Security and growth are not coterminous, of course. There are compromises and trade-offs to be had between these two imperatives, and frequently we have privileged the former over the latter. This is true, for example, in the pensions industry, where regulators have increasingly encouraged funds to invest in lower risk and notionally more “secure” assets like bonds, and away from equities with higher short-term volatility but greater long term returns.

More acutely, it is the case with our planning system, which the Shadow Chancellor has said Labour will overhaul. If we want a way of allocating land use that better supports growth, we are going to have to ask people — homeowners, voters — to give up the security that comes from having effective veto powers over new development. There’s no two ways about it.

These are not objections to seeking to improve people’s sense of security itself, but to the potential consequences of an active state trying to guarantee it. A genuine strategy for increasing our economic security and resilience as a society would not start with the state. It would start with individuals and families. It would promote and support self-sufficiency through higher savings, which would in turn beget greater resilience in household finances and support a more robust funding model for investment in this country.

And it would seek determinedly to spread ownership more diffusely through our society.
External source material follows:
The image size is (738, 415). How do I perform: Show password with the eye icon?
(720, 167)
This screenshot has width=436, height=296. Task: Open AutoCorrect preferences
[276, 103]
Property provides perhaps the most important form of security a household can possess. It is a reliable store of value, a source of independence, and something to pass on to future generations. Reeves cited the great political economist Karl Polanyi in her lecture, and his theory about how economic systems can become detached from the societies which play host to them, with damaging consequences for social cohesion. Surely the best way to plug our economy back into society more broadly would be to greatly expand the number of people with a genuine stake in it.

As Reeves herself put it, any strategy for the state’s activities must be selective. It must make choices about where it intervenes, and how. And it must be conscious that intervention in certain areas might have unintended, deleterious consequences. Our great problem is that the state has left undone those things that it ought to have done, yet done those things which it ought not to have done. And as such the size and reach of the state has continued to expand whilst its effectiveness has diminished.

On the eve of Thatcher’s election in 1979, Jim Callaghan put it that “there are times, perhaps once every thirty years, when there is a sea change in politics. It then does not matter what you say or what you do. There is a shift in what the public wants and what it approves of”.

Such a sea change is clearly taking place today, as the tide of ideas in this country has swung towards a strong desire for security and safety over freedom and enterprise. Securonomics did not produce that shift. It merely reflects it. But it is not clear that this will necessarily drive the more dynamic, prosperous Britain that we all desire.